> Action item
For this exercise, print all of the entries exactly as given.

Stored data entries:
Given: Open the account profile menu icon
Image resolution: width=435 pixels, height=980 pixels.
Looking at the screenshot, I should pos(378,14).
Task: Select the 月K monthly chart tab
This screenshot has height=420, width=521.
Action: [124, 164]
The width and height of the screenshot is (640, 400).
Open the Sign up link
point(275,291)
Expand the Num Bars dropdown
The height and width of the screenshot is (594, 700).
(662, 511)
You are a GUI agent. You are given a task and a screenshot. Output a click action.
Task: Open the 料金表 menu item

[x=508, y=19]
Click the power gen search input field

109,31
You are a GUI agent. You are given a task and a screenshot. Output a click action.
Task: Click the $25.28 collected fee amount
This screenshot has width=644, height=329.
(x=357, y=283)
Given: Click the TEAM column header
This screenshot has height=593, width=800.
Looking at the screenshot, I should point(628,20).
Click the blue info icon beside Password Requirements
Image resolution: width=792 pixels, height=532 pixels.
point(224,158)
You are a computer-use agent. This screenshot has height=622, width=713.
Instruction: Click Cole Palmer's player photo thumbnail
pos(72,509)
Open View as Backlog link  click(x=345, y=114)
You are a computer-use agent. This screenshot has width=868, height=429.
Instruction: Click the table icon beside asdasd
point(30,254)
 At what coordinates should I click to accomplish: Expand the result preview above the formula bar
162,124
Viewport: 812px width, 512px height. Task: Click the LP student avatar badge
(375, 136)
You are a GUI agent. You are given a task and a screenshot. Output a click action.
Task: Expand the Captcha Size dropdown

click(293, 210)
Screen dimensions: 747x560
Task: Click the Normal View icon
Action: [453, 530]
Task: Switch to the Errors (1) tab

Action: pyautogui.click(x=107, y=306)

> Your solution
Given: Open the account profile menu icon
Image resolution: width=435 pixels, height=980 pixels.
Looking at the screenshot, I should pos(378,14).
Task: Select the 月K monthly chart tab
This screenshot has height=420, width=521.
Action: [124, 164]
The width and height of the screenshot is (640, 400).
Open the Sign up link
point(275,291)
Expand the Num Bars dropdown
The height and width of the screenshot is (594, 700).
(662, 511)
You are a GUI agent. You are given a task and a screenshot. Output a click action.
Task: Open the 料金表 menu item

[x=508, y=19]
Click the power gen search input field

109,31
You are a GUI agent. You are given a task and a screenshot. Output a click action.
Task: Click the $25.28 collected fee amount
This screenshot has width=644, height=329.
(x=357, y=283)
Given: Click the TEAM column header
This screenshot has height=593, width=800.
Looking at the screenshot, I should point(628,20).
Click the blue info icon beside Password Requirements
Image resolution: width=792 pixels, height=532 pixels.
point(224,158)
You are a computer-use agent. This screenshot has height=622, width=713.
Instruction: Click Cole Palmer's player photo thumbnail
pos(72,509)
Open View as Backlog link  click(x=345, y=114)
You are a computer-use agent. This screenshot has width=868, height=429.
Instruction: Click the table icon beside asdasd
point(30,254)
 At what coordinates should I click to accomplish: Expand the result preview above the formula bar
162,124
Viewport: 812px width, 512px height. Task: Click the LP student avatar badge
(375, 136)
You are a GUI agent. You are given a task and a screenshot. Output a click action.
Task: Expand the Captcha Size dropdown

click(293, 210)
Screen dimensions: 747x560
Task: Click the Normal View icon
Action: [453, 530]
Task: Switch to the Errors (1) tab

Action: pyautogui.click(x=107, y=306)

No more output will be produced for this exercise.